Train a parsing model

Now we ready to train our first parsing model. In the directory examples/data there are two treebank data files talbanken05_train.conll and talbanken05_test.conll, which contain a very small portion of the treebank Talbanken05. The example data are formatted according to the CoNLL data format. Note that these data is very small and you need more training data to create a useful parsing model.

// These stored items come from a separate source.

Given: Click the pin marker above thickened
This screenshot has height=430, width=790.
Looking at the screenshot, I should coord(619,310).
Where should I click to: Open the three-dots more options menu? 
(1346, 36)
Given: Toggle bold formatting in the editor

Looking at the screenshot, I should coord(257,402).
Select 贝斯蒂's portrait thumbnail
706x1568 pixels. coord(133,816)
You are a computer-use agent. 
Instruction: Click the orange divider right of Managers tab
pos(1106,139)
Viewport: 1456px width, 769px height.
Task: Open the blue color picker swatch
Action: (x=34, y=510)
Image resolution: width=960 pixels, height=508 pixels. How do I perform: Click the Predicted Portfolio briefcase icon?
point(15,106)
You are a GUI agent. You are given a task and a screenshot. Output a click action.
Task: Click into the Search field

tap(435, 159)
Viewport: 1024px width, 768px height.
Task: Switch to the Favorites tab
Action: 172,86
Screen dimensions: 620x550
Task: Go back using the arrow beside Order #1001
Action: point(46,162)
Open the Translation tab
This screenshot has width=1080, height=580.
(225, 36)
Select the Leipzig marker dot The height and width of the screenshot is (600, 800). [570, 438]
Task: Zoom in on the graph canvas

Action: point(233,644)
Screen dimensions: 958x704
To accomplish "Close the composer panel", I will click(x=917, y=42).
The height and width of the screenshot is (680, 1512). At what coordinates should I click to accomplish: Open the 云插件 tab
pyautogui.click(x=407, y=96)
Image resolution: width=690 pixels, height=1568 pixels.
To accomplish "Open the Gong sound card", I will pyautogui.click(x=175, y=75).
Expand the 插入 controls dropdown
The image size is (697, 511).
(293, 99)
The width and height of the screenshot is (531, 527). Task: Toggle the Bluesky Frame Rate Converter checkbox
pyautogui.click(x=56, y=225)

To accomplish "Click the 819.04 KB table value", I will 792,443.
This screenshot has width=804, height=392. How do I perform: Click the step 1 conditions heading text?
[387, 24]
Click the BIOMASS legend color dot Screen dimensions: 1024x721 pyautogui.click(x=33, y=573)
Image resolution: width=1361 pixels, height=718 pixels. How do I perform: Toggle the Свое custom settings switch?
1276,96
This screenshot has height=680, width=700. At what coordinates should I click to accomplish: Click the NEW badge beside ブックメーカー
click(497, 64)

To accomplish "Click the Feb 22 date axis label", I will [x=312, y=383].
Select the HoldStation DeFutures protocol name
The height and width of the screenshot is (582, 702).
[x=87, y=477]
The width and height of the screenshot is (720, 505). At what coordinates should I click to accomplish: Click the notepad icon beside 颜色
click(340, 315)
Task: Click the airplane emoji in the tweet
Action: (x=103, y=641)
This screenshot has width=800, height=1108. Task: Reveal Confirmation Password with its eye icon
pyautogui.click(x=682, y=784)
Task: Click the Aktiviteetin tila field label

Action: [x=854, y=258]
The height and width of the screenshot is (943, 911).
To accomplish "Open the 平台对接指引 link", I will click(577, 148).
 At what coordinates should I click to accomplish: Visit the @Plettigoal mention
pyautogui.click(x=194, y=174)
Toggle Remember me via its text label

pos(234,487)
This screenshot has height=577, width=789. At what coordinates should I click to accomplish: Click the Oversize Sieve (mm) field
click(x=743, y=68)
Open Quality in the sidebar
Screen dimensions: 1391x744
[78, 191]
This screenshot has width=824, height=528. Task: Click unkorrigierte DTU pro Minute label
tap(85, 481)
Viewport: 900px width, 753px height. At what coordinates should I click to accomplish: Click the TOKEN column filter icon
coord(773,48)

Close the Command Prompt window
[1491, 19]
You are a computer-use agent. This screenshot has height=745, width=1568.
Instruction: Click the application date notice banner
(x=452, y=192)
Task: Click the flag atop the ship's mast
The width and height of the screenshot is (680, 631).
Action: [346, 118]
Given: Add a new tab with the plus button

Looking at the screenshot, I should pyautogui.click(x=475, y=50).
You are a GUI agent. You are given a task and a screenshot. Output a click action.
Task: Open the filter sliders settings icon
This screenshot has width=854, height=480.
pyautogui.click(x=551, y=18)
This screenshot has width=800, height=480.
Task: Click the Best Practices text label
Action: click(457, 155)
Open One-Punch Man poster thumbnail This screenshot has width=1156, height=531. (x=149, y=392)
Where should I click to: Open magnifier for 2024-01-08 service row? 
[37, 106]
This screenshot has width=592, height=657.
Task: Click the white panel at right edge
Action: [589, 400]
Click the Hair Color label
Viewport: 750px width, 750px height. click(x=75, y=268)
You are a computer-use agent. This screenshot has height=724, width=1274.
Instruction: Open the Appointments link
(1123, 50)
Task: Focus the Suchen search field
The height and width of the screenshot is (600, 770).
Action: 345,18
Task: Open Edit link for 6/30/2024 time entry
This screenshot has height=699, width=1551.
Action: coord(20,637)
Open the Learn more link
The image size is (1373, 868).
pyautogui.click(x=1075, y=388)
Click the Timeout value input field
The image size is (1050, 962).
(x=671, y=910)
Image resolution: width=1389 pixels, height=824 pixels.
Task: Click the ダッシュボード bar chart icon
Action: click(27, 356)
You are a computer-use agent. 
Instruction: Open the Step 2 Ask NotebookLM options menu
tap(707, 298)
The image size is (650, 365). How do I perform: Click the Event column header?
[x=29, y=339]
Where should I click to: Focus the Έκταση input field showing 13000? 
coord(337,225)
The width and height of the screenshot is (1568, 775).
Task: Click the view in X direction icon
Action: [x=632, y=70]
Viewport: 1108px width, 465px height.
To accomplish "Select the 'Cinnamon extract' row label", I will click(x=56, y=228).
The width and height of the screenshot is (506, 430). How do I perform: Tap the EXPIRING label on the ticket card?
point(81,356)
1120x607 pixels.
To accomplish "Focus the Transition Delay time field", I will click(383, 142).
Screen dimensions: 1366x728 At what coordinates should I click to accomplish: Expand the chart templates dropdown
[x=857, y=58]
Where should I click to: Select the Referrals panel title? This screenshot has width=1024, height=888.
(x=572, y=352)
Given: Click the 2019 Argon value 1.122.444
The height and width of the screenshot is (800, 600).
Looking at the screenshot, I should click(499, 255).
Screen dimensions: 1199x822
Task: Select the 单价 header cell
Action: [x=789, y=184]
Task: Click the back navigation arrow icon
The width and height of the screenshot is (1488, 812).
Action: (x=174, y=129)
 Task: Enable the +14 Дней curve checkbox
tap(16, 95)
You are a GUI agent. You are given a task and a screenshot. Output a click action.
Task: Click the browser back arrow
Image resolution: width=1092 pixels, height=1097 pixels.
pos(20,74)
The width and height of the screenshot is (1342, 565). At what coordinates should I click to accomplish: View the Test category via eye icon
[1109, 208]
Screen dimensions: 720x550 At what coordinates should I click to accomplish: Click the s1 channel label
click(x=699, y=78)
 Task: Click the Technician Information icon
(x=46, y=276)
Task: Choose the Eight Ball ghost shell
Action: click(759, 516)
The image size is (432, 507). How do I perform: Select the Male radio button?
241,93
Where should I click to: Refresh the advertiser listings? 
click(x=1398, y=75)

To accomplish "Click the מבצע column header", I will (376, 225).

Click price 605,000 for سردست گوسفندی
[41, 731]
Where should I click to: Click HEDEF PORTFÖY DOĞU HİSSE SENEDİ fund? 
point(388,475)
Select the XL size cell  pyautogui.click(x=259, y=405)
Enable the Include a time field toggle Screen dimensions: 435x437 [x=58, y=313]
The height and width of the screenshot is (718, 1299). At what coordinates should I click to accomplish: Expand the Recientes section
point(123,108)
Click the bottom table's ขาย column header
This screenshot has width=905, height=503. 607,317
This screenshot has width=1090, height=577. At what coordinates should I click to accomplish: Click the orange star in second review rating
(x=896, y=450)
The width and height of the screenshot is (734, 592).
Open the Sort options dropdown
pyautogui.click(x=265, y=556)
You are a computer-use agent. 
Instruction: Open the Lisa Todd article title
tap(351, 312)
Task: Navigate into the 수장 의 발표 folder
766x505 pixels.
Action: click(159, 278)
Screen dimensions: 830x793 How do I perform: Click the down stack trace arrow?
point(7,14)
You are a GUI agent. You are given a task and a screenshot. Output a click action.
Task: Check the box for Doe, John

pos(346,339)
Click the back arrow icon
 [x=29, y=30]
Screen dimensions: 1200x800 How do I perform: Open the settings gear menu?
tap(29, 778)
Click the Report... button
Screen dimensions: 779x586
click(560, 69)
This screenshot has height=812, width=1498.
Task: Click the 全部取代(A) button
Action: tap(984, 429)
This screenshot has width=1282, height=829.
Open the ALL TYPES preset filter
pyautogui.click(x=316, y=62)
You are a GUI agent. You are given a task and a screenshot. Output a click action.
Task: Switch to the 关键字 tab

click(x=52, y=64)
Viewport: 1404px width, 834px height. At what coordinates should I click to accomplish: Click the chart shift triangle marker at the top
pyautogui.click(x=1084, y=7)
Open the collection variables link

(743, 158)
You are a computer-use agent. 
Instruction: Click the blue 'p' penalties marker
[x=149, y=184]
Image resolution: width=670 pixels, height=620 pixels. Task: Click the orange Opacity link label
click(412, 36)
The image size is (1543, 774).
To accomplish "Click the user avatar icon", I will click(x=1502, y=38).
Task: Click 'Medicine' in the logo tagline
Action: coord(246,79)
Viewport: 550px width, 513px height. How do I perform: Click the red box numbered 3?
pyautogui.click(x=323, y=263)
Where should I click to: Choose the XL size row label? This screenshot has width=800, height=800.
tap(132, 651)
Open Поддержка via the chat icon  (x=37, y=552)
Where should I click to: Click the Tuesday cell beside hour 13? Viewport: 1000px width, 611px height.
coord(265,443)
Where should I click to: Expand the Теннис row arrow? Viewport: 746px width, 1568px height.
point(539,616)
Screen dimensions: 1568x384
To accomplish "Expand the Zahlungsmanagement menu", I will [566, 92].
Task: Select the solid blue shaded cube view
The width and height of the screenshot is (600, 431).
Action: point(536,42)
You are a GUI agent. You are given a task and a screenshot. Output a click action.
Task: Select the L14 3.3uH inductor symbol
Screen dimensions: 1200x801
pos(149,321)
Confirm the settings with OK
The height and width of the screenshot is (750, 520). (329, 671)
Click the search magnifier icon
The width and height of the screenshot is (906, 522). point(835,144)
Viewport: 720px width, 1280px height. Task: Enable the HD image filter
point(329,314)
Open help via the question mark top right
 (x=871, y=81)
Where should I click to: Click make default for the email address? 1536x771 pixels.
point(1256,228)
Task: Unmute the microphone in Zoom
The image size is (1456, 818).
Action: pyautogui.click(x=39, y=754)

To train a default parsing model with MaltParser write the following into the command line prompt:

prompt> java -jar malt.jar -c test -i examples/data/talbanken05_train.conll -m learn
This line tells MaltParser to create a parsing model named test.mco from the treebank in the file 'examples/data/talbanken05_train.conll. The parsing model get it's name from the configuration name, which are specified by the option flag (-c) without the file suffix .mco. The configuration name is a name of your own choice. The option flag (-i) tells the parser where to find the input data. The last option flag (-m) specifies the parsing mode learn, in this case we want to induce a model by using the default learning method (LIBSVM). MaltParser outputs the following information:
Started: Sat Oct 13 15:03:52 CEST 2007
Initialize the parsing algorithm...
Reading sentences from 'examples/data/talbanken05_train.conll':1
Number of sentences: 32
Creating all models
Creating LIBSVM model libsvm.mod
Saving the symbol table...
Saving the configuration specific options...
Creates configuration file 'd:\exp\malt1.0\install\malt-1.0.1\test.mco' ...
Finished: Sat Oct 13 15:03:54 CEST 2007
Learning time: 00:00:02 (2234 ms)
Must of the logging information is self-explaining: it tells you that parser is started at a certain time and date and it reads sentences from a specified file and it contains 32 sentences. It continues with information about which learning models that are created, in this case it only creates one LIBSVM model. Finally, it saves the symbol table and all options that cannot be changed during parsing and stores everything in a configuration file named test.mco. In the end the parser informs you about the learning time.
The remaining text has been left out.